┌─ AUSZUG

KW06

Ohne Grund

Markus Kirchhofer

Markus Kirchhofers 2016 erschienenes Prosa-Debüt «Stachel» kommt als provinzielles Schweizer Volkslied in 17 Novellen daher. Deren Schauplätze, Ereignisse und Charaktere wechseln, Aufbau und Stil bleiben hingegen weitgehend gleich. Gleichgültigkeit und Gelassenheit liegen dabei sehr dicht beieinander.

Von Meret Böhni
9. Februar 2019

Kirchhofer, bislang bekannt durch seine Comics und Lyrikbände, passt sich stilistisch seiner neu erprobten Form an. Seine Sprache ist betont prosaisch mit verhaltener Neigung zum Bildhaften: «In der Badi hörte ich Kindergeschrei, Wasserplantschen und Fusstritte gegen Bälle. Das ist der übliche Badi-Sound. An jenem Donnerstag intensivierte der nahende Vollmond alle Klangfarben, machte sie bunter. Ich mag diesen Vollmond-Sound, im Gegensatz beispielsweise zum Drohendes-Gewitter-Sound.»

└─
┌─ DATEN

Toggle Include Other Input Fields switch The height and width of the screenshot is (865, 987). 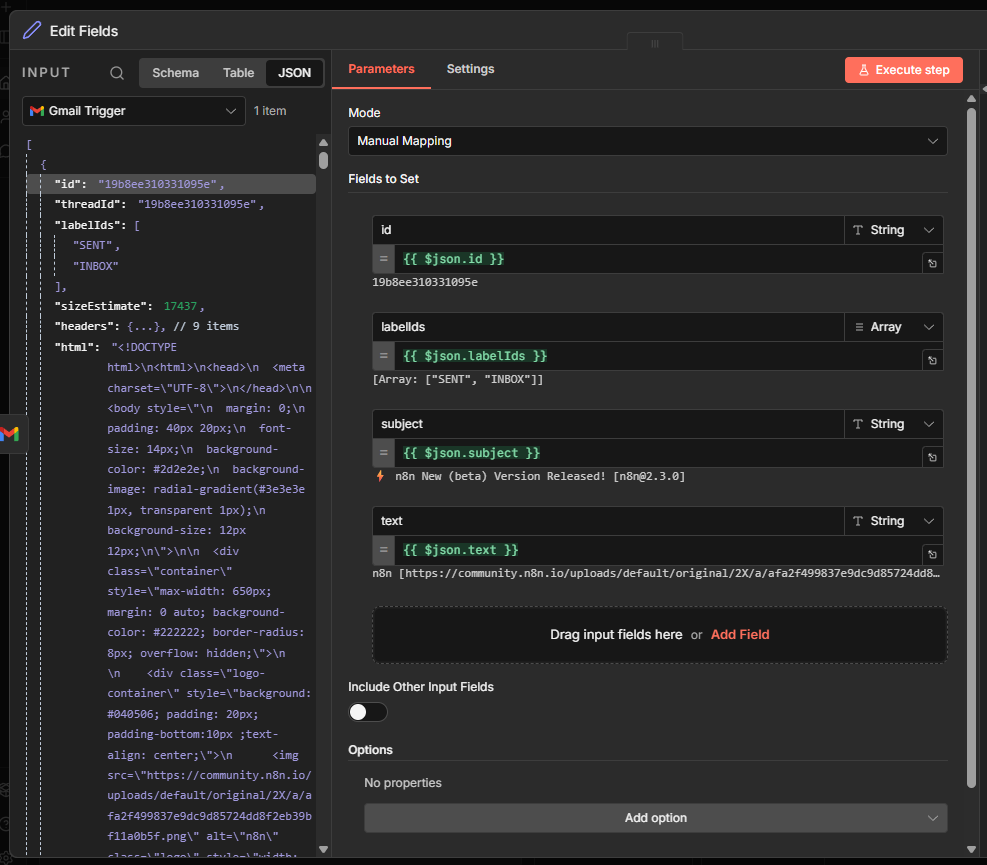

└─
┌─ DATEN

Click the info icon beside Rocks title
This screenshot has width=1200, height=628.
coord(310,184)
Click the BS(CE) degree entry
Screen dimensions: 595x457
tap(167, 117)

└─

### AUFGABE
Kannst du den Auszug oben über Markus Kirchhofers «Stachel» vollständig und Wort für Wort wiedergeben?

### ERGEBNIS
KW06

Ohne Grund

Markus Kirchhofer

Markus Kirchhofers 2016 erschienenes Prosa-Debüt «Stachel» kommt als provinzielles Schweizer Volkslied in 17 Novellen daher. Deren Schauplätze, Ereignisse und Charaktere wechseln, Aufbau und Stil bleiben hingegen weitgehend gleich. Gleichgültigkeit und Gelassenheit liegen dabei sehr dicht beieinander.

Von Meret Böhni
9. Februar 2019

Kirchhofer, bislang bekannt durch seine Comics und Lyrikbände, passt sich stilistisch seiner neu erprobten Form an. Seine Sprache ist betont prosaisch mit verhaltener Neigung zum Bildhaften: «In der Badi hörte ich Kindergeschrei, Wasserplantschen und Fusstritte gegen Bälle. Das ist der übliche Badi-Sound. An jenem Donnerstag intensivierte der nahende Vollmond alle Klangfarben, machte sie bunter. Ich mag diesen Vollmond-Sound, im Gegensatz beispielsweise zum Drohendes-Gewitter-Sound.»